--- Material for this task ---

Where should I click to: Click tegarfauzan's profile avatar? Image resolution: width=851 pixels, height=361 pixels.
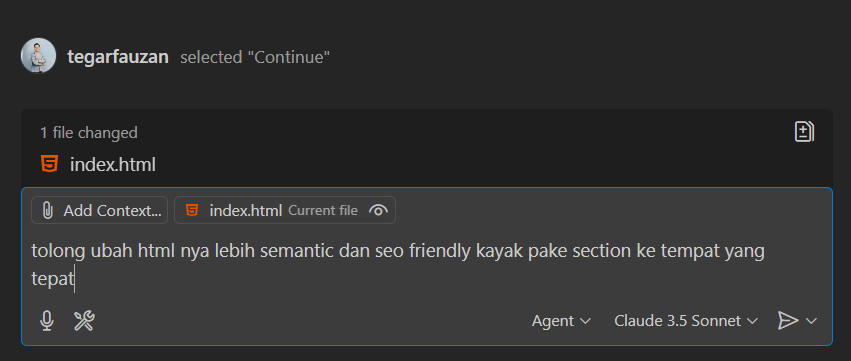tap(39, 55)
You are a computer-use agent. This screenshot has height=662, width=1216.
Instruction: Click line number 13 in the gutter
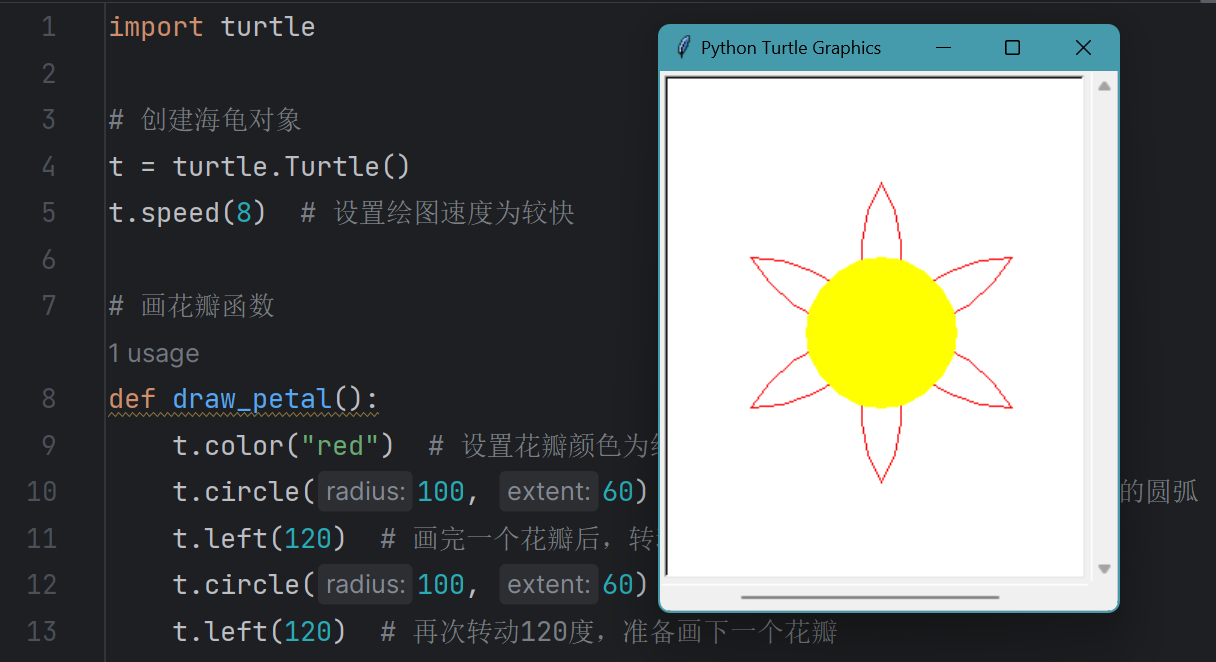42,631
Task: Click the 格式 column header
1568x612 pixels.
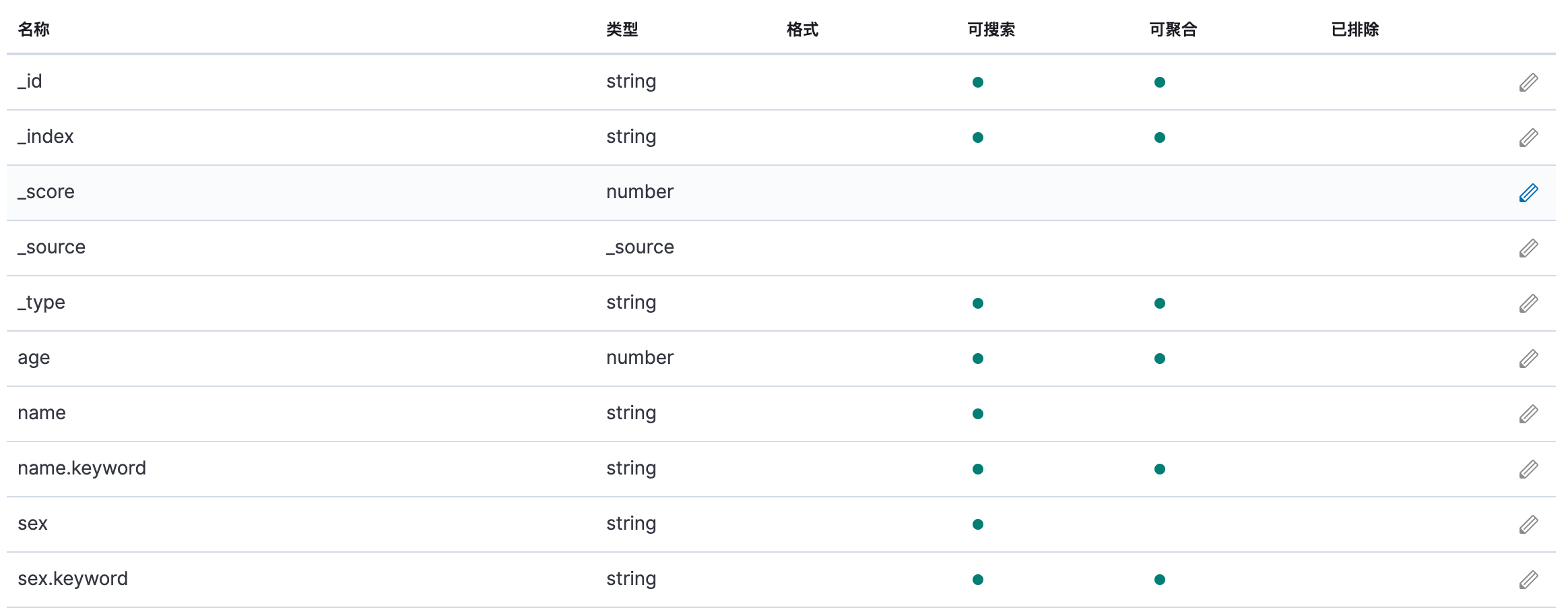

---

Reproduce every entry word for word, but omit the pictures.

Where should I click to: Click tegarfauzan's profile avatar? Image resolution: width=851 pixels, height=361 pixels.
tap(39, 55)
You are a computer-use agent. This screenshot has height=662, width=1216.
Instruction: Click line number 13 in the gutter
42,631
Task: Click the 格式 column header
1568x612 pixels.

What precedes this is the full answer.